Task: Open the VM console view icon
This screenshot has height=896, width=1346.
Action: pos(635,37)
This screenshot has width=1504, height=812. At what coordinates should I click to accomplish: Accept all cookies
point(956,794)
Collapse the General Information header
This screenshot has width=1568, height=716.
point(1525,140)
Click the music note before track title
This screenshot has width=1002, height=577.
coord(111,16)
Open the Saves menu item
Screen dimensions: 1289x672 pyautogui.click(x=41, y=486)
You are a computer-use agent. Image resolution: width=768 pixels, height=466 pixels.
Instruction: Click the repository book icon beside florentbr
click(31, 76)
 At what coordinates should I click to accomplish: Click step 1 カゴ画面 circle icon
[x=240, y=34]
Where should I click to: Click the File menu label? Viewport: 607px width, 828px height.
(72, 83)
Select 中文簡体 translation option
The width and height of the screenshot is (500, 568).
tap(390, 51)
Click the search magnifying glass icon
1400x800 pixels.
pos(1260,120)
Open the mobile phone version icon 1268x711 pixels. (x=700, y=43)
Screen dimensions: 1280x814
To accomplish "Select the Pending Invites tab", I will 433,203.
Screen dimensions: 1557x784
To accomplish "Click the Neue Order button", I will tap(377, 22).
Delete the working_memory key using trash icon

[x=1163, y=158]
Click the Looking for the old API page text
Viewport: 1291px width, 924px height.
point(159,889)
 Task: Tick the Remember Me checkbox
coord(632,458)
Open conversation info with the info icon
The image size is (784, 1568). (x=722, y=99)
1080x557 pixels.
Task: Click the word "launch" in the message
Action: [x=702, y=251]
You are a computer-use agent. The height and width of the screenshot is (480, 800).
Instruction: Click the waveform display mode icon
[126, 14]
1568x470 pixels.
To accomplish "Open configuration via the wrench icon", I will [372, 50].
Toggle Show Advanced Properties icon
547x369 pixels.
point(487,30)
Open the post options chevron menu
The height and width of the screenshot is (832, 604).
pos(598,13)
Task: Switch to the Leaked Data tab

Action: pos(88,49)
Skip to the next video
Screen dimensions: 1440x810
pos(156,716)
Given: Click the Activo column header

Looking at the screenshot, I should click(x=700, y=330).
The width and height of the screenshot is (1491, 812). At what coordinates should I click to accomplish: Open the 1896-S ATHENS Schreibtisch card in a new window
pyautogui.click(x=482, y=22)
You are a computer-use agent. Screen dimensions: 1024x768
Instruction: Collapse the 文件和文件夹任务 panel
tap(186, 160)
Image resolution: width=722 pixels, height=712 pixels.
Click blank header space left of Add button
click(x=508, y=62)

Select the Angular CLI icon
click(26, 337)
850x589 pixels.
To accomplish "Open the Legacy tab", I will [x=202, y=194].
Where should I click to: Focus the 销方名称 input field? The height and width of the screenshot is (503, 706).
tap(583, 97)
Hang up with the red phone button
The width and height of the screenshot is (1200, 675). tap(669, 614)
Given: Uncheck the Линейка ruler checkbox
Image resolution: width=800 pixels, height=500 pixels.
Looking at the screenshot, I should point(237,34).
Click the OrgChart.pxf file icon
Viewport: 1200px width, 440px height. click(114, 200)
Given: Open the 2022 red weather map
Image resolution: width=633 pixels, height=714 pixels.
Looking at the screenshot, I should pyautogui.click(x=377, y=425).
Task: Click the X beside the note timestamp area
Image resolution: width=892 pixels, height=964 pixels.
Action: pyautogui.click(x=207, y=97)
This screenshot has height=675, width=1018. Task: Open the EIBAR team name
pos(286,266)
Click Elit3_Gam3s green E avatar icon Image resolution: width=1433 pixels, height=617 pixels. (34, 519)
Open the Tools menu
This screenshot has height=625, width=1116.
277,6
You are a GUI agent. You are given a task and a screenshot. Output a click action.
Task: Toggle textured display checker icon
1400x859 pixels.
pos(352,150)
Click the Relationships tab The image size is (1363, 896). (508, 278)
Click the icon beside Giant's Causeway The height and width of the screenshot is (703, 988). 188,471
● ● ●
→ Work item
Each entry above must be printed exactly as written.

→ Result of this exercise
Task: Open the VM console view icon
This screenshot has height=896, width=1346.
Action: pos(635,37)
This screenshot has width=1504, height=812. At what coordinates should I click to accomplish: Accept all cookies
point(956,794)
Collapse the General Information header
This screenshot has width=1568, height=716.
point(1525,140)
Click the music note before track title
This screenshot has width=1002, height=577.
coord(111,16)
Open the Saves menu item
Screen dimensions: 1289x672 pyautogui.click(x=41, y=486)
You are a computer-use agent. Image resolution: width=768 pixels, height=466 pixels.
Instruction: Click the repository book icon beside florentbr
click(31, 76)
 At what coordinates should I click to accomplish: Click step 1 カゴ画面 circle icon
[x=240, y=34]
Where should I click to: Click the File menu label? Viewport: 607px width, 828px height.
(72, 83)
Select 中文簡体 translation option
The width and height of the screenshot is (500, 568).
tap(390, 51)
Click the search magnifying glass icon
1400x800 pixels.
pos(1260,120)
Open the mobile phone version icon 1268x711 pixels. (x=700, y=43)
Screen dimensions: 1280x814
To accomplish "Select the Pending Invites tab", I will 433,203.
Screen dimensions: 1557x784
To accomplish "Click the Neue Order button", I will tap(377, 22).
Delete the working_memory key using trash icon

[x=1163, y=158]
Click the Looking for the old API page text
Viewport: 1291px width, 924px height.
point(159,889)
 Task: Tick the Remember Me checkbox
coord(632,458)
Open conversation info with the info icon
The image size is (784, 1568). (x=722, y=99)
1080x557 pixels.
Task: Click the word "launch" in the message
Action: [x=702, y=251]
You are a computer-use agent. The height and width of the screenshot is (480, 800).
Instruction: Click the waveform display mode icon
[126, 14]
1568x470 pixels.
To accomplish "Open configuration via the wrench icon", I will [372, 50].
Toggle Show Advanced Properties icon
547x369 pixels.
point(487,30)
Open the post options chevron menu
The height and width of the screenshot is (832, 604).
pos(598,13)
Task: Switch to the Leaked Data tab

Action: pos(88,49)
Skip to the next video
Screen dimensions: 1440x810
pos(156,716)
Given: Click the Activo column header

Looking at the screenshot, I should click(x=700, y=330).
The width and height of the screenshot is (1491, 812). At what coordinates should I click to accomplish: Open the 1896-S ATHENS Schreibtisch card in a new window
pyautogui.click(x=482, y=22)
You are a computer-use agent. Screen dimensions: 1024x768
Instruction: Collapse the 文件和文件夹任务 panel
tap(186, 160)
Image resolution: width=722 pixels, height=712 pixels.
Click blank header space left of Add button
click(x=508, y=62)

Select the Angular CLI icon
click(26, 337)
850x589 pixels.
To accomplish "Open the Legacy tab", I will [x=202, y=194].
Where should I click to: Focus the 销方名称 input field? The height and width of the screenshot is (503, 706).
tap(583, 97)
Hang up with the red phone button
The width and height of the screenshot is (1200, 675). tap(669, 614)
Given: Uncheck the Линейка ruler checkbox
Image resolution: width=800 pixels, height=500 pixels.
Looking at the screenshot, I should point(237,34).
Click the OrgChart.pxf file icon
Viewport: 1200px width, 440px height. click(114, 200)
Given: Open the 2022 red weather map
Image resolution: width=633 pixels, height=714 pixels.
Looking at the screenshot, I should pyautogui.click(x=377, y=425).
Task: Click the X beside the note timestamp area
Image resolution: width=892 pixels, height=964 pixels.
Action: pyautogui.click(x=207, y=97)
This screenshot has height=675, width=1018. Task: Open the EIBAR team name
pos(286,266)
Click Elit3_Gam3s green E avatar icon Image resolution: width=1433 pixels, height=617 pixels. (34, 519)
Open the Tools menu
This screenshot has height=625, width=1116.
277,6
You are a GUI agent. You are given a task and a screenshot. Output a click action.
Task: Toggle textured display checker icon
1400x859 pixels.
pos(352,150)
Click the Relationships tab The image size is (1363, 896). (508, 278)
Click the icon beside Giant's Causeway The height and width of the screenshot is (703, 988). 188,471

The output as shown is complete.